Guillaume: With the consequences of global warming, will champagne always have the capacity in 20 or 30 years to produce bubbles with ripe grapes?

Since the 2008 vintage we have observed an increase of 1 degree on average of the potential alcohol level reached in all our grapes. That phenomenon will make the second fermentation in the bottle more and more difficult to fully achieve. We thus anticipate that over the decades, the hillsides facing South or West will potentially reach an alcohol level too high to allow the second fermentation to occur without sugar residues in the bottle. Consequently. I think that the “Coteaux Champenois” or the “Vins de Champagne” will have an exciting story to write, showcasing a very distinct profile from the wines of Burgundy.

What is the best advice your father gave you?

Guillaume: “I don’t have any good answers or any good advice to give you if you don’t have the right questions”. That perfectly sums up the situation.

What is your most memorable champagne moment?

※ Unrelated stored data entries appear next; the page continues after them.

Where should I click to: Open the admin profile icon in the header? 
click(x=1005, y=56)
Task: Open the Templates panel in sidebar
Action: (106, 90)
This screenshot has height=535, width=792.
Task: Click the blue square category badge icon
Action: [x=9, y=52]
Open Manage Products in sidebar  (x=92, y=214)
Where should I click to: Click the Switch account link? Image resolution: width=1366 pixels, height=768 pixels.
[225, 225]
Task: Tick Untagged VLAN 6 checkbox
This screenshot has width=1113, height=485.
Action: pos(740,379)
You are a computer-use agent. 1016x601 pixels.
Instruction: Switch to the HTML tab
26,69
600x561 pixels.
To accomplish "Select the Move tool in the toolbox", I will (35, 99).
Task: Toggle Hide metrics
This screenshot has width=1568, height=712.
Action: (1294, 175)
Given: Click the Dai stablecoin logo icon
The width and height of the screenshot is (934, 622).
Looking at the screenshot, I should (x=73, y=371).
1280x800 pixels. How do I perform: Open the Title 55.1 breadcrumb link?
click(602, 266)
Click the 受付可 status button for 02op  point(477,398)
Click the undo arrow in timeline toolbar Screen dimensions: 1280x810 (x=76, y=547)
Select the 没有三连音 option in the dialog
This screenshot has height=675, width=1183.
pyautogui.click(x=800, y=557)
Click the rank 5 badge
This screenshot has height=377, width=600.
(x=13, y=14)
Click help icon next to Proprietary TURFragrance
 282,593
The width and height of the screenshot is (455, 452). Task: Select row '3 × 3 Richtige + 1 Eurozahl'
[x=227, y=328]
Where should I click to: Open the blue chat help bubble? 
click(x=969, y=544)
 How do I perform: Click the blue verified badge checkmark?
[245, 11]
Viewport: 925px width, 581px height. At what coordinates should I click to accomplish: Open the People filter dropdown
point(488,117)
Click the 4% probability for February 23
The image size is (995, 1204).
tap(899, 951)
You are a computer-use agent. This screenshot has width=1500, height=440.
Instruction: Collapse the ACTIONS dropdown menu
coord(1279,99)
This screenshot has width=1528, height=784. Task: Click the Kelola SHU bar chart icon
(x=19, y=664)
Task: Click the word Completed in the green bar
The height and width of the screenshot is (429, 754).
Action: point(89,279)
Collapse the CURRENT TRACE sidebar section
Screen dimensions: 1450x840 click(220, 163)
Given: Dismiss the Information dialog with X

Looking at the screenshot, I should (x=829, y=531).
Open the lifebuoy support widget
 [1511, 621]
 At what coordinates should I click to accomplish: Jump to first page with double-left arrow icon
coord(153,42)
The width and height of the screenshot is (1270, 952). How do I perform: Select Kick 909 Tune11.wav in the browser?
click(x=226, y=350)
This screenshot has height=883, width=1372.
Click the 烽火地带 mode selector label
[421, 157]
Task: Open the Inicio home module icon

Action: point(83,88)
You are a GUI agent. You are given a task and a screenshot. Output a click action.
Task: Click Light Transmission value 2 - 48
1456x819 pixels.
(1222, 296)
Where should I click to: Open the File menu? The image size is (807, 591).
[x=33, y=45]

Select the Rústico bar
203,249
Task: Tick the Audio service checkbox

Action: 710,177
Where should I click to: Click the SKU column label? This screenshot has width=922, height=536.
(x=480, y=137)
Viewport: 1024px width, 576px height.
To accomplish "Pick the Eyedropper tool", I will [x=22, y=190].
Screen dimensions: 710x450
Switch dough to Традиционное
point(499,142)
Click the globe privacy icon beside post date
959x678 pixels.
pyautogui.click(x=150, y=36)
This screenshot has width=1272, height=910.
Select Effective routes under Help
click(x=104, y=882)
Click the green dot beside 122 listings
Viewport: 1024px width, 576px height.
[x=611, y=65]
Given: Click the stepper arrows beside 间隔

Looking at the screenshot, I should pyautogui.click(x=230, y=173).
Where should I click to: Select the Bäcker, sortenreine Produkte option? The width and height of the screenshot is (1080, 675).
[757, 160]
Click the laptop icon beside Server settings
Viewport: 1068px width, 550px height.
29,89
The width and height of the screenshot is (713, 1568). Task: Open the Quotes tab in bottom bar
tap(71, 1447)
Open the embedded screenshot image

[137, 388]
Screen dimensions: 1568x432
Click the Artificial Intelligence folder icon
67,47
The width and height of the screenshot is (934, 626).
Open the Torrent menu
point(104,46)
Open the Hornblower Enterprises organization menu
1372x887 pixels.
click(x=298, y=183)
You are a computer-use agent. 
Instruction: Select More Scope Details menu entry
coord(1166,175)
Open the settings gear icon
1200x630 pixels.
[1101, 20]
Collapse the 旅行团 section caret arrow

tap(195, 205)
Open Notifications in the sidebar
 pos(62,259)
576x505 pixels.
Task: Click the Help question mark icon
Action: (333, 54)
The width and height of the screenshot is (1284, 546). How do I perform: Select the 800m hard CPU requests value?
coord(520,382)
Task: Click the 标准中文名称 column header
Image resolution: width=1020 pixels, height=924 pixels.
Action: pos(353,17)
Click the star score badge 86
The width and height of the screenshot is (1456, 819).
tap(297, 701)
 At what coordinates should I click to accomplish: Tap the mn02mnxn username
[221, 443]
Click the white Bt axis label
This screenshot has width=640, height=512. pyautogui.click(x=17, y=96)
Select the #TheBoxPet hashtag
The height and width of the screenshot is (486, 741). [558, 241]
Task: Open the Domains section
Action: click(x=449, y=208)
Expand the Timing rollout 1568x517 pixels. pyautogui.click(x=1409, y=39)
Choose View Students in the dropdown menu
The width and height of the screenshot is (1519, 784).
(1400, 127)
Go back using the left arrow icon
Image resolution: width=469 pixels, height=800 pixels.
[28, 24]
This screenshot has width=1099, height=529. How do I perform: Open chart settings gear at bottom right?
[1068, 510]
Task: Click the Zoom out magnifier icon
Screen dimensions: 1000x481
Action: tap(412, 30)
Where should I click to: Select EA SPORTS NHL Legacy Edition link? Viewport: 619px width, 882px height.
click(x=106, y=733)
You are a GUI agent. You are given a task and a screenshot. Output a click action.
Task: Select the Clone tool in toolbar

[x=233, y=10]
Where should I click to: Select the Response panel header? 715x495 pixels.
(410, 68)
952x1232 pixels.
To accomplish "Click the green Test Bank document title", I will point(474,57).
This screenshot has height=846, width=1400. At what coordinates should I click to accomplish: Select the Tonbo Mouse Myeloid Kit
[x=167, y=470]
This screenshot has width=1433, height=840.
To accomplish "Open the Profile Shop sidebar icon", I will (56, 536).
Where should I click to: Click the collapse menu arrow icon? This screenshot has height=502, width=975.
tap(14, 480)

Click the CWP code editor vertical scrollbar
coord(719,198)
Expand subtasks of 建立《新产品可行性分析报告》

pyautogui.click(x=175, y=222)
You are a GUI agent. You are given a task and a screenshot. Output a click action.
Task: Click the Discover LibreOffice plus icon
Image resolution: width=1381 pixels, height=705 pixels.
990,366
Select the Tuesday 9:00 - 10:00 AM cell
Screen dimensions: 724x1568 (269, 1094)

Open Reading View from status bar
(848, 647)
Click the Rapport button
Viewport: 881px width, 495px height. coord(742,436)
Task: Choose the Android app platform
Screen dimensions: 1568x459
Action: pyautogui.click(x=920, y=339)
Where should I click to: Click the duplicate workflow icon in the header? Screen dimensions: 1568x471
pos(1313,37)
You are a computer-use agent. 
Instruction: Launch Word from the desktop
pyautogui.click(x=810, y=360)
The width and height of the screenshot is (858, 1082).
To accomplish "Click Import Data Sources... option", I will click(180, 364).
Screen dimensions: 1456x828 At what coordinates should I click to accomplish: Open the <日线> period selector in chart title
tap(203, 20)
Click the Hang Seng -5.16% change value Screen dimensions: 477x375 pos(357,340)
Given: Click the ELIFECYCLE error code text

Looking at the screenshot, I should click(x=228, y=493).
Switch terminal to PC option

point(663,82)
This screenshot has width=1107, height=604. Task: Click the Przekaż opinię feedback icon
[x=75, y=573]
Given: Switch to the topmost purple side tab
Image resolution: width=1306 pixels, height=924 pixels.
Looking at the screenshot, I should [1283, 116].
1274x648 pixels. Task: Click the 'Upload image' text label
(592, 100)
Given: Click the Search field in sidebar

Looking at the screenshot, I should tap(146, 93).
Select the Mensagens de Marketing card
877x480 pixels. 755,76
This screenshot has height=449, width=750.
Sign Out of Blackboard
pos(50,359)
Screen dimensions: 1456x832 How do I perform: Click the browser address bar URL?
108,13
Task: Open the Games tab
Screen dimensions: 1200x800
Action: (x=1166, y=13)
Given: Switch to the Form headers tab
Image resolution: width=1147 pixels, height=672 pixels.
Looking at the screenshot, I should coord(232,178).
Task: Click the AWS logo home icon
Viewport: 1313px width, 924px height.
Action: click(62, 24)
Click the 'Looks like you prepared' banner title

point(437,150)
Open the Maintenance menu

Anselme: I don’t really want to isolate a moment. What matters to me is how far I’ve come since 1974. However, if there ever was one moment it would be the moment when Guillaume told us that he was ready to take over the succession.

Guillaume: Every year during the tasting process, some dosage tests are conducted either in duo with my dad or in trio with my wife Caroline. We experience a moment of complicity and absolute truth during which our passion is fully expressed.